Morlais, a Menter Môn project, has the potential to become one of the largest tidal stream energy sites in the world with a generating capacity of up to 240MW of electricity.
EnergyNews.biz has spoke to Gerallt Llewelyn Jones, director of Morlais, about the project potential, its benefits and the impacts of the current situation in the world with Covid-19 on the project.
Morlais project, run by Menter Môn, has a large tidal energy potential. Can you introduce the project to our readers and tell us more about its potential?
Morlais is a tidal stream energy project run by not for profit social enterprise Menter Môn. Morlais aims to develop the Crown Estate’s designated ‘West Anglesey Demonstration Zone’ located off the west coast of Holy Island, north Wales. The project has the potential to make Anglesey a world leader in terms of clean, renewable electricity generation, it’s also an opportunity to ensure Anglesey can play a part in meeting future energy needs and tackling climate change.
We secured a 45-year lease from the Crown Estate for the ‘Demonstration Zone’ in 2014. The Zone is one of several around the United Kingdom. Anglesey was selected for its strong tidal resource, grid connection and proximity to the port at Holyhead.
Subject to achieving consent, we will develop the necessary infrastructure to enable tidal stream devices to be deployed on a commercial scale in the zone, as well as providing a route to the distribution network. The scheme has the potential to scale-up over time to a generating capacity of 240MW of electricity.
Several tidal energy developers have joined the project so far, with most recent being Sabella, HydroQuest and Magallanes. How will the developers benefit from their involvement in the project and are there opportunities for more developers to join?
We set out with several developers on board in 2015 – but the nature of the industry is such that they do come and go.
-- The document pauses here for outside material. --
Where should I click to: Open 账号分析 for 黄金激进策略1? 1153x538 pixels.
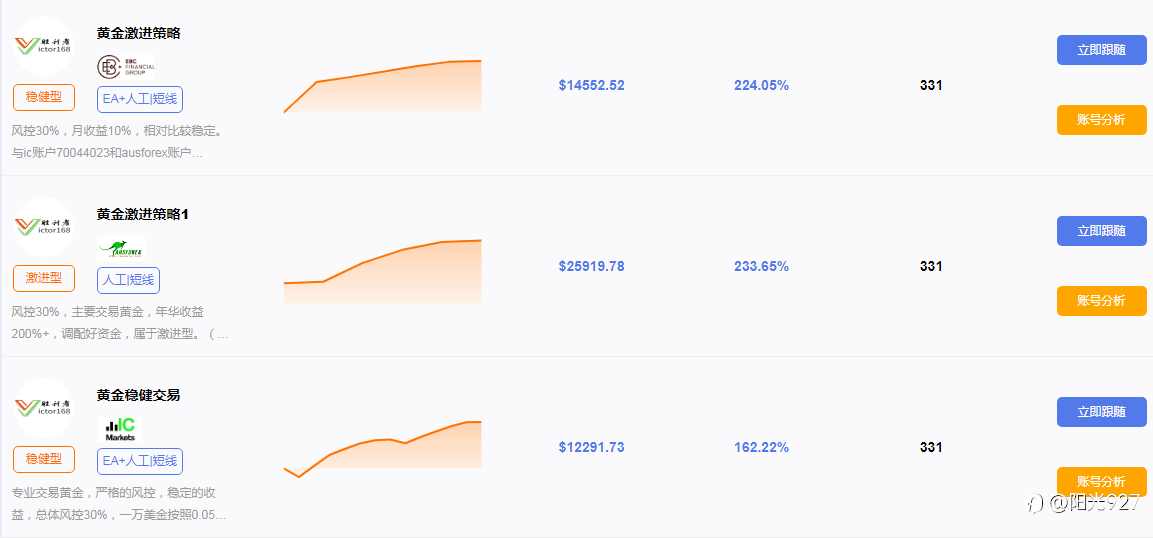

We now have a total of nine developers who have agreed to work with us, as well as the three new partners. They include, Verdant Isles, Orbital Marine Power, Aquantis, Nova Innovations, Instream Energy Solutions and Big Moon Power.
The benefit is twofold – Menter Môn, via its Morlais project de-risks some of the developers’ liabilities by consenting them as well as providing the necessary infrastructure – ordinarily these would be major costs for these companies.
The door is not closed to new developers, however, they would need to comply with the consenting envelope that has been submitted and understand the timeline and priority given to current developers in terms of making Morlais a reality.
Morlais project consists of several stages; can you explain them to our readers?
There are broadly three stages of the development of Morlais. They are:
1. Consent and Development 2015-21;
2. Infrastructure build 2021-23;
3. First deployment in 2024.
In what way will the Morlais project impact the economy of the local communities?
Menter Môn are committed to ensuring that the community will benefit from the Morlais project and we believe that it represents a sustainable source of revenue we can reinvest in local initiatives. Securing local benefit is a key consideration for the project and is the very reason we were keen to secure the Crowns Estate lease for the demonstration zone.
Other community and wider benefits include developing local supply chains; attracting new investment to Anglesey as well as securing a renewable and reliable energy source of electricity.
We are currently undertaking additional socio-economic research which will highlight further the benefits.
At scale, for example 100MW, we expect inward investment leverage of around £100 million, 80 direct jobs and significant supply chain opportunities. In terms of engineering and marine service industries, Anglesey is well served and we have the necessary skills here thanks to partnership working over the years between the local authority, industry and further education.
Current COVID-19 pandemic has impacted a lot of projects resulting in their postponement or cancellation, has Morlais felt the impact of the virus?
Not as yet – we are in the consent process and thus far have continued to progress our work remotely and making the most of technology to ensure our work is ongoing. We have not seen a noticeable slowing down so far and are working hard to avoid this as there are key milestones in our timeline which are fixed.
For the end can you give us an update about your plans for the future?
Our main aim currently is to bring our four workstreams to fruition. These will determine the extent and speed of ensuring Morlais becomes a reality.
Currently we hope to achieve consent for the project by the second quarter of 2021.
In terms of capital – we continue to steer our funders so that consent and funding are secured in parallel with each other. EU funding and the North Wales Growth Deal continue to be our primary sources, however, we do have equity at hand and we are working to secure future funding sources.
Revenue support – We are contributing to the revenue support work being progressed by the Marine Energy Council as well as working closely with Marine Energy Wales.